Correcting for multiple tests
We should note that although a p-value is given for each of the four F-tests, it is not corrected for the multiple tests. There are at least four different methods of determining the critical value of tests of simple main-effects. There is a method related to Dunn’s multiple comparisons, a method attributed to Marascuilo and Levin, a method called the simultaneous test procedure (very conservative and related to the Scheffé post-hoc test) and a per family error rate method. We will demonstrate the per family error rate method, but you should look up the other methods in a good ANOVA book, such as Kirk (1995), to decide which approach is best for your situation.
Let’s take the first two tests, comparing b*c at a=1 and at a=2 as an example. The values for the F-tests were 15.25 and .188, respectively. We divide our alpha level, 0.05, by 2 because we are doing two tests of simple main-effects, so our new value of alpha is .025. The idf function requires us to provide 1 – alpha, so we have 1 – .025 = .975.

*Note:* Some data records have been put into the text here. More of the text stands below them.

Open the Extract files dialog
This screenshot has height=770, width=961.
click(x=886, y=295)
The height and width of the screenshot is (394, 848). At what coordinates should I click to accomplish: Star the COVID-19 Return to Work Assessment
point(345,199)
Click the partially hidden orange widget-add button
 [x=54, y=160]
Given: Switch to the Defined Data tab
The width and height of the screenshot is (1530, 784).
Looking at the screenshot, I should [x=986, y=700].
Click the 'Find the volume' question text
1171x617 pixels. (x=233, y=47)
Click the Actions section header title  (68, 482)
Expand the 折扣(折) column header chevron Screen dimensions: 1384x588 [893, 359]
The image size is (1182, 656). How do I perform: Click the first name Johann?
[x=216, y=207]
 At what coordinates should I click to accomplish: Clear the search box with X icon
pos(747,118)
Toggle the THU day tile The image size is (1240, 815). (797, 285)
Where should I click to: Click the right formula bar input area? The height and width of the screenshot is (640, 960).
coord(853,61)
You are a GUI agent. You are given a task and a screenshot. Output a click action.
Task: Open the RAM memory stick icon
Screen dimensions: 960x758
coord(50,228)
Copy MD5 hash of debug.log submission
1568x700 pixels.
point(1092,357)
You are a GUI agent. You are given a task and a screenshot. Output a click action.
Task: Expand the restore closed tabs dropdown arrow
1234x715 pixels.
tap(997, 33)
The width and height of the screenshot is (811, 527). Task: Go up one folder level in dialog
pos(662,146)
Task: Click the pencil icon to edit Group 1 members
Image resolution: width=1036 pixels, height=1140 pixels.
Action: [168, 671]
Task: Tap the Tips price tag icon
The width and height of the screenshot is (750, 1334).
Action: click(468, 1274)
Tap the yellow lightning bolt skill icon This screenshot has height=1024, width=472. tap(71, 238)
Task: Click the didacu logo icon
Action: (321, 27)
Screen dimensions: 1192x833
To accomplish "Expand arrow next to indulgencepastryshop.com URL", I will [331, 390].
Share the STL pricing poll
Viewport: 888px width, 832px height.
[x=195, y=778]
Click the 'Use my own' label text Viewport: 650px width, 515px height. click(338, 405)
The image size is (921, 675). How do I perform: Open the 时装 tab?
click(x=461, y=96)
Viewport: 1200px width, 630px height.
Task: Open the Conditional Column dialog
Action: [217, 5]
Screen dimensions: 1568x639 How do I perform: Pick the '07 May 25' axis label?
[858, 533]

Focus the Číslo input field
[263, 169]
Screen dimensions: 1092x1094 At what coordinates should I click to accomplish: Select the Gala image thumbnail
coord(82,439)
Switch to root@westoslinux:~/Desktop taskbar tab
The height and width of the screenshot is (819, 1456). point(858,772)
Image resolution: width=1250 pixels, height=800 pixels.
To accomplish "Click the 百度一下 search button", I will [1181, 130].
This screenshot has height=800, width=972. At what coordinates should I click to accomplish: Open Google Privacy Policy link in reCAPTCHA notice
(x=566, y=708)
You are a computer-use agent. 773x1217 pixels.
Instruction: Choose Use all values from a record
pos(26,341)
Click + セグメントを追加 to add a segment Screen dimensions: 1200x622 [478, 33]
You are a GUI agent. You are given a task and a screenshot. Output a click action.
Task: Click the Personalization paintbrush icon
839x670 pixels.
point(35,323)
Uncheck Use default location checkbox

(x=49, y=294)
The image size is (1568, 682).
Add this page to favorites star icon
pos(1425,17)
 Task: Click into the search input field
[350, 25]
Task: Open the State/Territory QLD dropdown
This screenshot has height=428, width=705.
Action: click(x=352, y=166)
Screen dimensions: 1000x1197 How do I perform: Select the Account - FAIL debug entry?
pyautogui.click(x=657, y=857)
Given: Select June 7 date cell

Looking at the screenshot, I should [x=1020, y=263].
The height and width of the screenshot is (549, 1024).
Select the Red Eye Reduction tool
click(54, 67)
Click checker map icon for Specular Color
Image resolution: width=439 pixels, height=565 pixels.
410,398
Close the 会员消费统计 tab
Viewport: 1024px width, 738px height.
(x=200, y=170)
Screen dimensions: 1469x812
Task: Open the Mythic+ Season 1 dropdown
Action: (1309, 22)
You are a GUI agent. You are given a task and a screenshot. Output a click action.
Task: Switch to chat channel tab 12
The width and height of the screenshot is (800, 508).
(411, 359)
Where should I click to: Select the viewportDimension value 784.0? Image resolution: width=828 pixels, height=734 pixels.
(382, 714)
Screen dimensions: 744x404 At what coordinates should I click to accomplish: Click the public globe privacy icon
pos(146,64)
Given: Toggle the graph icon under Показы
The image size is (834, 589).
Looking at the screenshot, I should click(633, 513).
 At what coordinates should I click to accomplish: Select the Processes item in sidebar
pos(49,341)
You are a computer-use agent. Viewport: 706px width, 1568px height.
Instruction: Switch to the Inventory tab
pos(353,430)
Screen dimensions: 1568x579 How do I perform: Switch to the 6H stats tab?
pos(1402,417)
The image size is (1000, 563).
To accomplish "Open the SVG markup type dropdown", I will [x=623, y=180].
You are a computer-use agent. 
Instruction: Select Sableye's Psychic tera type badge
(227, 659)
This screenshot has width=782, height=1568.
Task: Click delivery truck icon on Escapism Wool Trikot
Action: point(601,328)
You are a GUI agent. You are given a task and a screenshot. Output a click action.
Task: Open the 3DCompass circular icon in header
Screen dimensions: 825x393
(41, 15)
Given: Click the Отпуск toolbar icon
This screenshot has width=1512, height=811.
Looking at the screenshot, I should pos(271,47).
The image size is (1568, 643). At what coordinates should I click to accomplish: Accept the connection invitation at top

compute p1 = idf.f(.975, 2, 12). exe.
As you can see, p1 is approximately 5.10. This indicates that the b*c interaction is statistically significant at a=1 but not at a=2.
References
Kirk, Roger E. (1995) Experimental Design: Procedures for the Behavioral Sciences, Third Edition. Monterey, California: Brooks/Cole Publishing.
Aiken, Leona S., and West, Stephen G. (1996) Multiple Regression: Testing and Interpreting Interactions. Thousand Oaks, California: Sage Publishing.